Die FDP entferne sich vom bürgerlichen Lager, Grüne, SPD und Linke würden von einem Bündnis ohne die Union träumen. 

Zwar stünden CDU und CSU in den Umfragen derzeit gut dar, aber "bis zur Wahl ist es noch ein Jahr hin", betonte er. Das sei eine lange Zeit, da könne viel passieren.

Im April war das Volksfest Gillamoos in Abensberg wegen der Pandemie abgesagt worden. 

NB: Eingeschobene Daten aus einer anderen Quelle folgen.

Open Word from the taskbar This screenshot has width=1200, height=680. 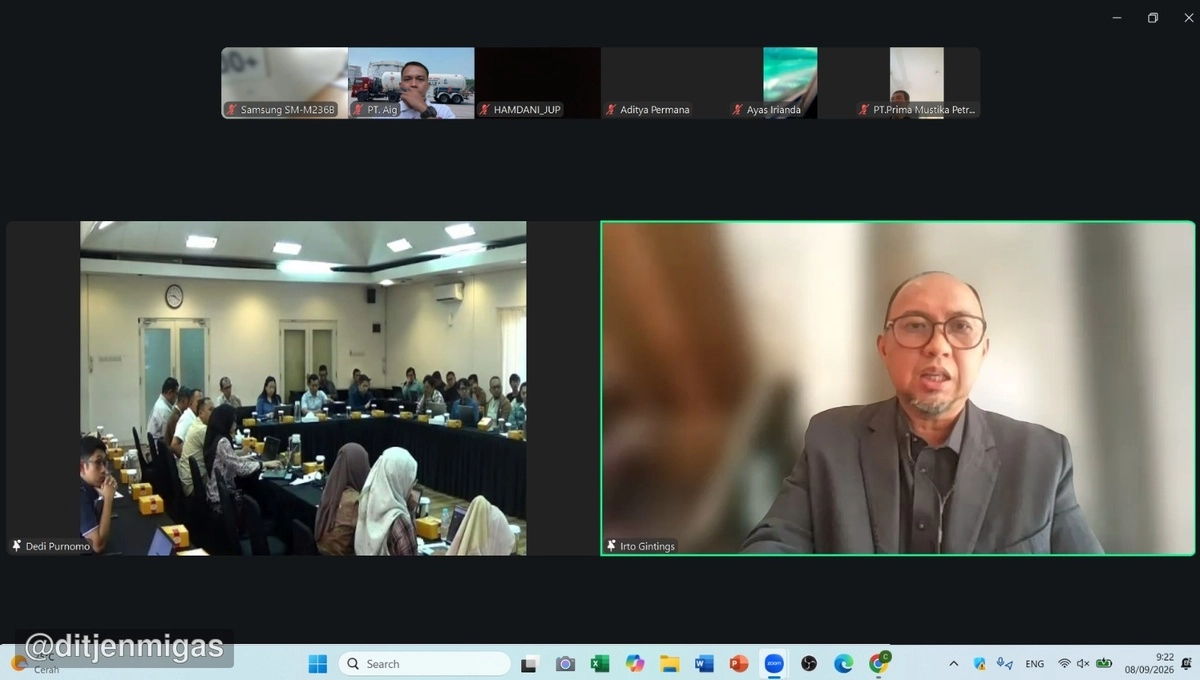tap(704, 664)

Das immer Anfang September stattfindende Volksfest mit rund 700-jähriger Tradition im Landkreis Kelheim ist dafür überregional bekannt, dass am letzten Festtag in den verschiedenen Bierzelten Spitzenpolitiker bei zeitgleichen Kundgebungen auftreten. 

Das Gillamoos ist eines der größten und ältesten Volksfeste Niederbayerns und bietet traditionell einen politischen Schlagabtausch der Parteien. Aufgrund der Corona-Pandemie wurde das Volksfest in diesem Jahr abgesagt, aber CSU und Freie Wähler wollen ihre Bierzeltreden per Internet streamen.
Das Gillamoos ist eines der größten und ältesten Volksfeste Niederbayerns und bietet traditionell einen politischen Schlagabtausch der Parteien. Aufgrund der Corona-Pandemie wurde das Volksfest in diesem Jahr abgesagt, aber CSU und Freie Wähler wollen ihre Bierzeltreden per Internet streamen.  © Sven Hoppe/dpa

Nur CSU und Freie Wähler hatten sich daher entschieden, zumindest im Internet ihre Reden zu übertragen.